Enough is Almost Always Enough
Healthy habits--decisions about the energy we invest in ourselves--contribute to our wealth by giving us an abundance of energy that we can use to create. Habits driven by creativity are easiest to maintain.
HEALTH
2/23/20264 min read
Running cost me my last job.
It was a good job, too, by nearly every external measure.
Good pay, good benefits, lots of vacation time.
It should have been more than enough.
And then, I went for a run.
It was the same run I'd done, probably, a hundred times in the four years I lived there.
From my house, down to the river, greenbelt loop around the river, and back home.
Exactly five miles.
Door-to-door.
Same route.
Each time.
Until one day, mid run, I'd had enough.
I stopped. Took a picture. And quit.
Confessions of an intermittent runner.
I've been a runner my whole life. I have not, however, been consistent. I'm either all in--training for something big--or on the couch. I'll get into a running routine just for the sake of running, feel great, and within a few months I'm tracking times and distances and other metrics until I don't like it anymore.
Just like my go-to five-mile route, I ran the same pattern for years.
I didn't really pay attention to it until after I found myself unemployed.
Each time I'd pick up my running habit again, I go through a phase of euphoria.
I'd feel better, look better, my head is clearer, and problems I need to solve all of a sudden start making sense.
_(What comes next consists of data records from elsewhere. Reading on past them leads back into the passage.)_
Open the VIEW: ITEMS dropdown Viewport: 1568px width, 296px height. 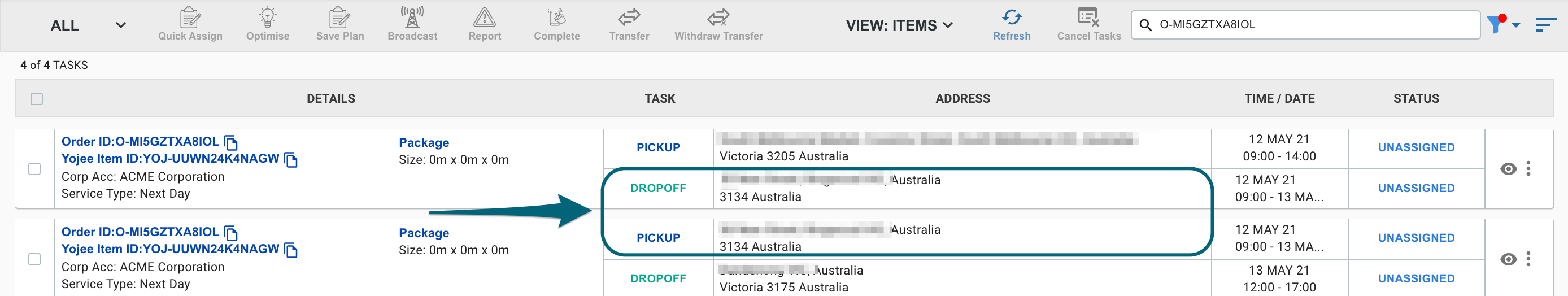coord(899,25)
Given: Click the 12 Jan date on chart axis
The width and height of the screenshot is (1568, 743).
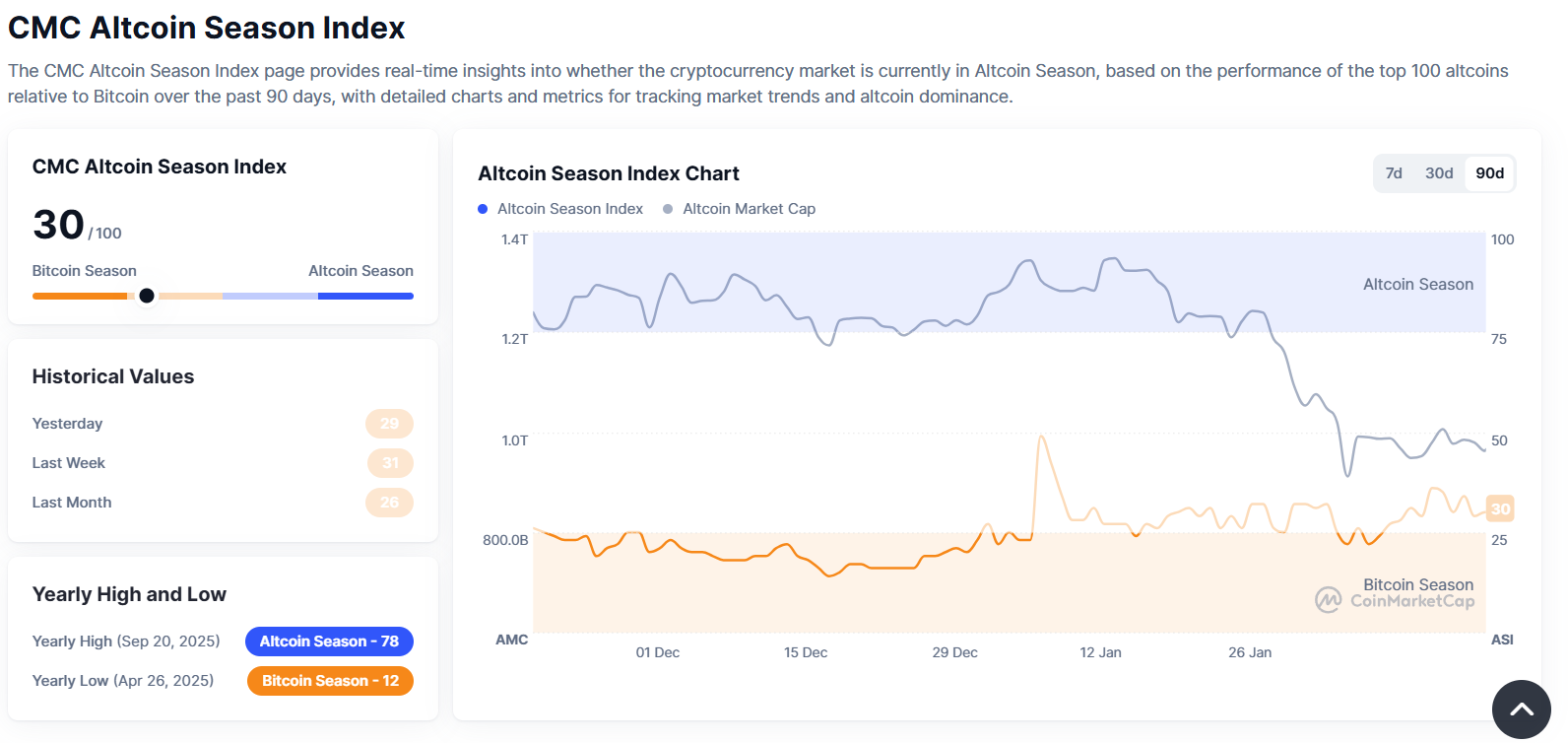Looking at the screenshot, I should pyautogui.click(x=1100, y=652).
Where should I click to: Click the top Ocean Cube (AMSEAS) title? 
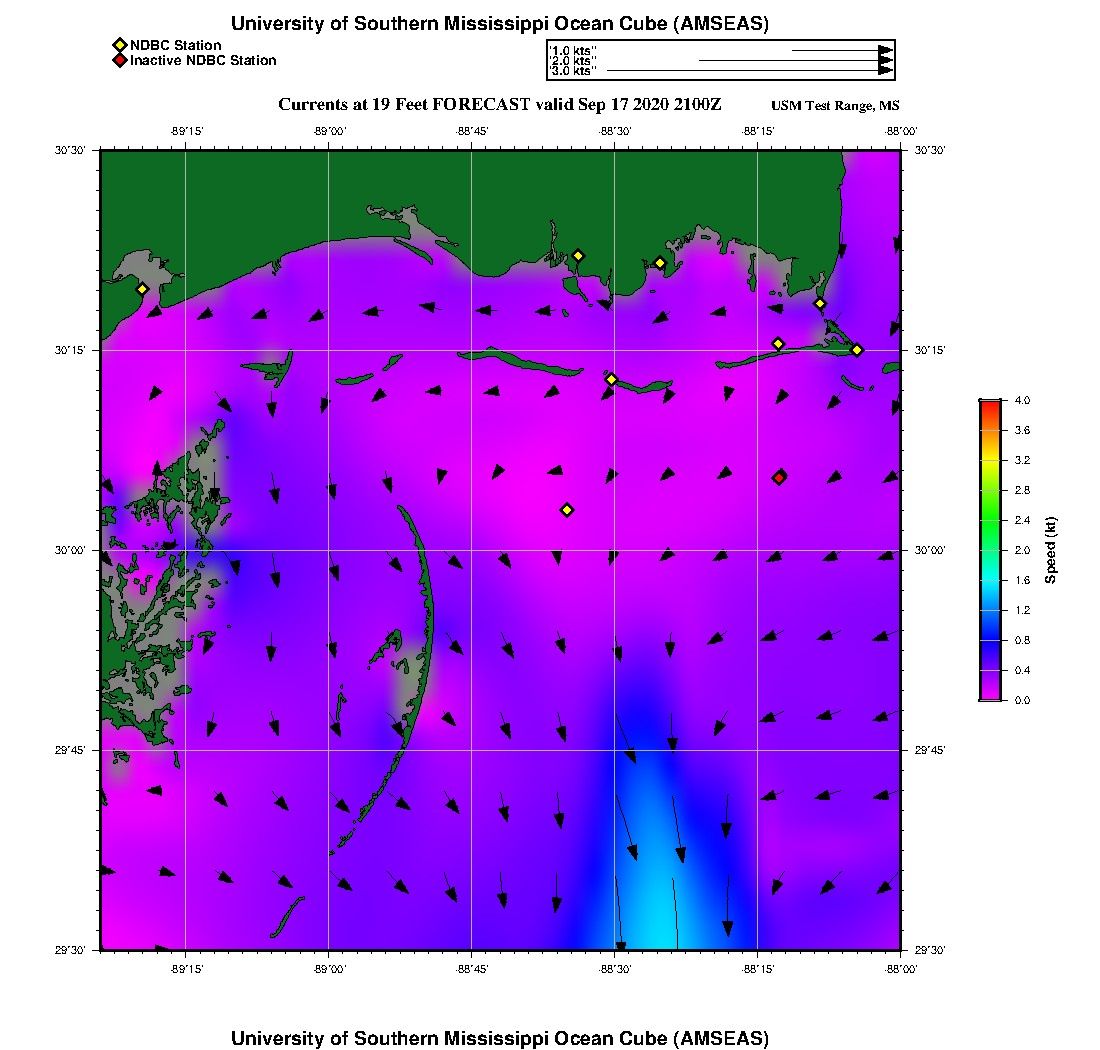pyautogui.click(x=500, y=23)
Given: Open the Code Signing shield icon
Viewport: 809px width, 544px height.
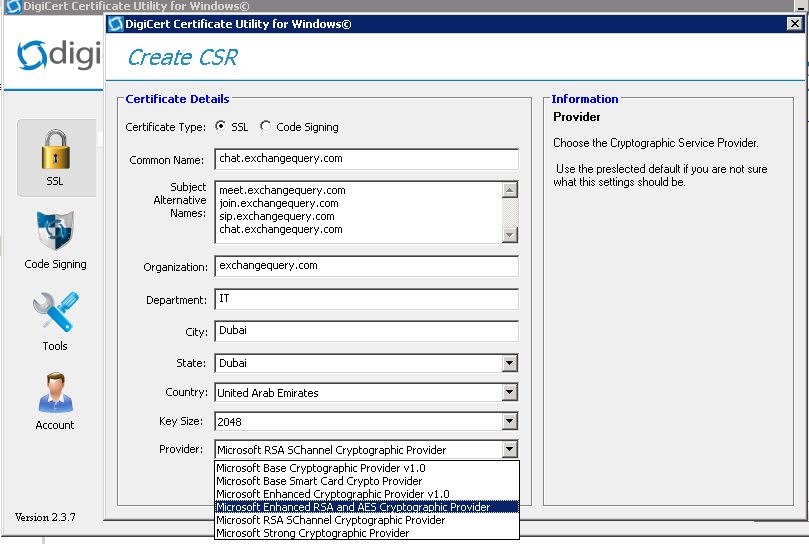Looking at the screenshot, I should pos(55,238).
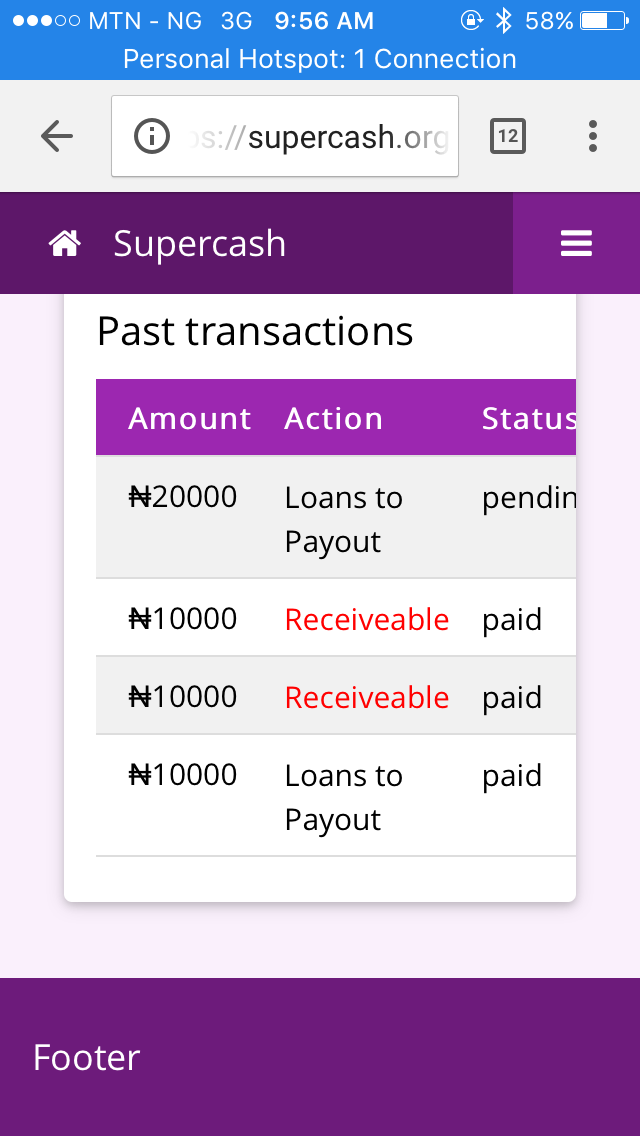Select the last ₦10000 Loans to Payout row
Image resolution: width=640 pixels, height=1136 pixels.
click(x=336, y=795)

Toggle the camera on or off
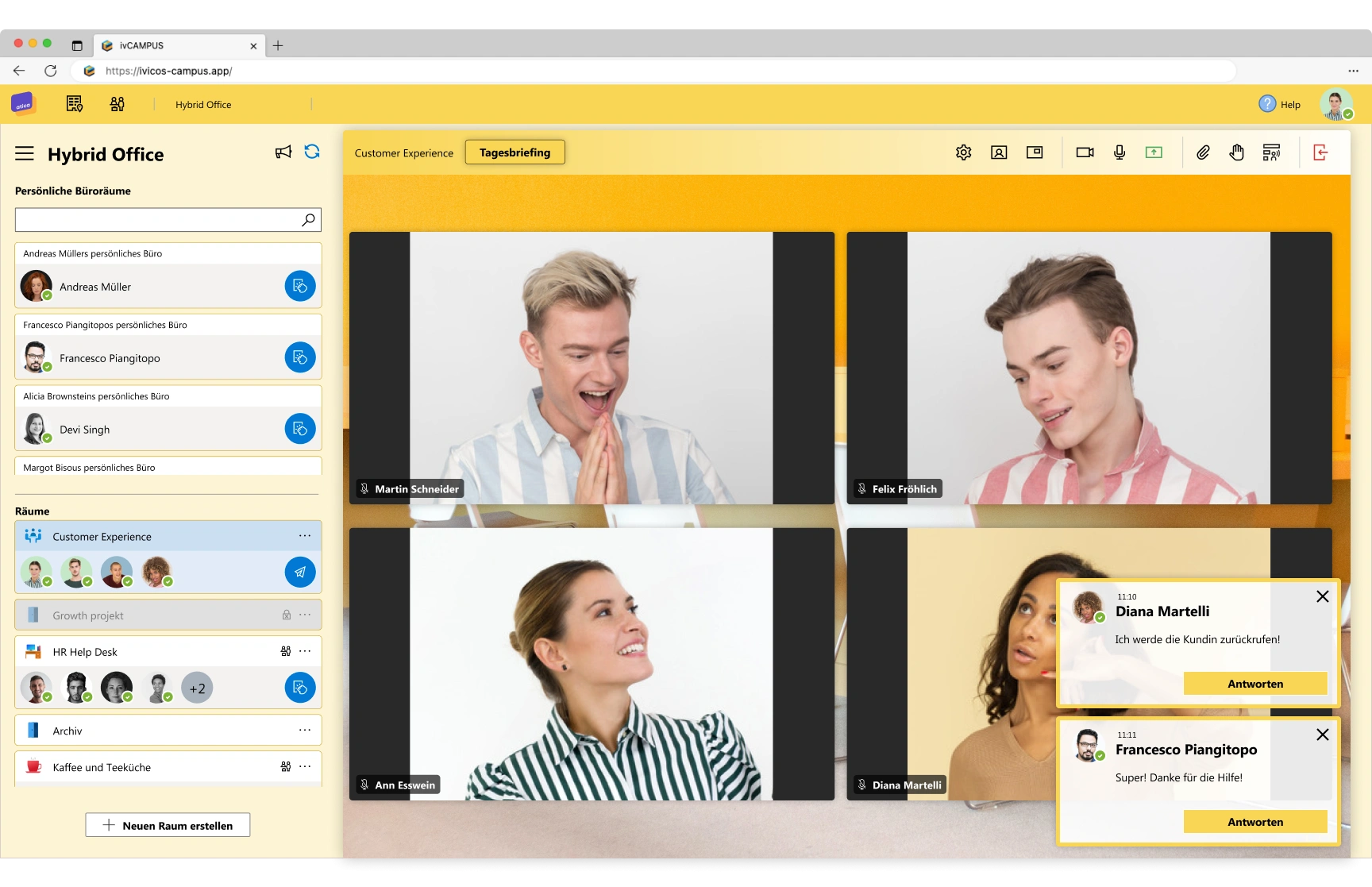(x=1085, y=152)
Then, in an effort to feel more better and look more better and have my head more clearer, I start piling on the trackers and external metrics. My running pendulum would swing from being something that clears my head and gives me energy to another problem I had to solve or thing I needed to improve. Soon, instead of continuing to get energy from it, running would start competing against all of the other things that competed for my energy and become a drain.
My energy would be spread too thin, and I'd run back to the couch.
Enough is Enough
The day I decided, mid-run, to quit my job was an enough-is-enough moment in the traditional sense.
You know the one.
When the things that don't make sense about a situation gradually overtake the things that do and you realize that getting out makes more sense than staying in.
I knew my job frustrations were something I could run my way through.
I'd done it a million times before.
This time, I just didn't want to.
It wasn't until about a year later that enough-is-enough made a different kind of sense.
In that reflection, I saw more clearly the pattern I'd been running with running.
Running, in the early stages of getting back to it, always brought clarity.
But, when running started to bring too much clarity, I didn't like it.
I'd go from "I can handle this," to "I don't even like this... I want something more, something different."
That "something more, something different" was scary and unknown so I'd stamp out that disruptive energy by overtraining myself back to the couch.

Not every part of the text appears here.